私は数年前まで世襲制限は必要ないと考えていました。しかし世襲議員の割合は増える一方で、制限をしないと新規に政界へは入りにくい状況です。
そこで私は、マニフェストに世襲制限を入れるべきという立場で、「新しい政治を拓く(ひらく)会」という議員連盟の立ち上げに参加しました。

特に衆議院選挙が小選挙区制である事が世襲制限の大きな理由です。例えば中選挙区制時代、中川一郎代議士が亡くなった後、息子の中川昭一氏、秘書の鈴木宗男氏、武部勤氏と三人が立候補し、しのぎを削り、今では三人とも活躍しています。しかし今の小選挙区選挙は、各党候補者が一人ですから、その一人が世襲だと競争がありません。競争が無ければ停滞します。国政の質が落ちていく可能性もあります。

「職業選択の自由」の問題もあり、世襲制限は法律で決める性質のものではないですが、親子が連続して同一選挙区で出馬する人は公認しないという方向を中心にマニフェストに入れていきたいです。

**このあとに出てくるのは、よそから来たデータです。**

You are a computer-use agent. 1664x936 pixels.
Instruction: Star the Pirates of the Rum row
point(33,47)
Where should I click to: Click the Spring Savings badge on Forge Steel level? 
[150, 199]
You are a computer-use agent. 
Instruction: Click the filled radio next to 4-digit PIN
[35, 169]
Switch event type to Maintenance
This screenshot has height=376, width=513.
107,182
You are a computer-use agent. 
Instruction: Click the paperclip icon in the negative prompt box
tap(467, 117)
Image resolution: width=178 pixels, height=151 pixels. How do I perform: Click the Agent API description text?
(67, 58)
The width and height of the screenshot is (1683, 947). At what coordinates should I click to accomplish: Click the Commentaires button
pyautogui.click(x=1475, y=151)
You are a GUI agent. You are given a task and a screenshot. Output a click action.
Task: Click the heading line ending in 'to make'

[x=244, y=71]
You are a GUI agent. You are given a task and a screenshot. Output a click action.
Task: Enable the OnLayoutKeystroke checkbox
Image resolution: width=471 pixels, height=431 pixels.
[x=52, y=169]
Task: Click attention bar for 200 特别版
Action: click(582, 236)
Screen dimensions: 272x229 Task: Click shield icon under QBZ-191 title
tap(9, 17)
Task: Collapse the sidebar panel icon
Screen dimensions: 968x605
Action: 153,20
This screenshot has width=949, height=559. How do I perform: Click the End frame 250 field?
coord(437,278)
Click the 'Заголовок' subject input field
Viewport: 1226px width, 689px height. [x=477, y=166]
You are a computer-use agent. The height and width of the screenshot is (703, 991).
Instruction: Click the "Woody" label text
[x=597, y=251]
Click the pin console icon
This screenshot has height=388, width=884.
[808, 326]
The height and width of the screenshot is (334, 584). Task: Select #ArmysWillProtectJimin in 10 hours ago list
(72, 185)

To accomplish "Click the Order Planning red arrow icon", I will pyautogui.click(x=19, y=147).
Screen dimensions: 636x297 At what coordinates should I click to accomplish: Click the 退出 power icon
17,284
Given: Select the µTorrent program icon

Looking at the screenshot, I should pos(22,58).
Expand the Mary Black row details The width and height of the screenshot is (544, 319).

マニフェストは本来、国の政策を明らかにするものです。私は世襲制限の議論に早くケリをつけ、骨太な政策での競い合いをすべきと思っています。

■国会議員定数削減

世襲制限で注目された「新しい政治を拓く(ひらく)会」の議員連盟でのもう一つのテーマが議員定数削減です。私は衆参の一割を目標として減らしたいと思っていますが、この定数削減は、国会改革とも密接に関係しており、特に衆参両議院のあり方も踏まえて、議論を行うべきであると考えています。

私は参議院をなくし、一院制にすべきだと思っていますが、それには憲法改正が必要ですので、現実問題としては参議院定数を減らして比例選挙で選出してはどうか。衆議院は選挙区中心にするなど、様々方法を考えるべきです。そして、衆参ねじれの対応には、両院協議会のルールを細かく決め、衆議院の優越を担保することが必要ではないかと考えます。

最終的には衆参合わせた議員定数722から200程度は削減可能と感じていますが、もう少し様々な角度から検討したいと思います。また人口何人に一人の議員が必要といった裏づけとなる根拠も議論できればいいのですが。今回の選挙後、次の選挙までの大きな一つの課題と言えるでしょう。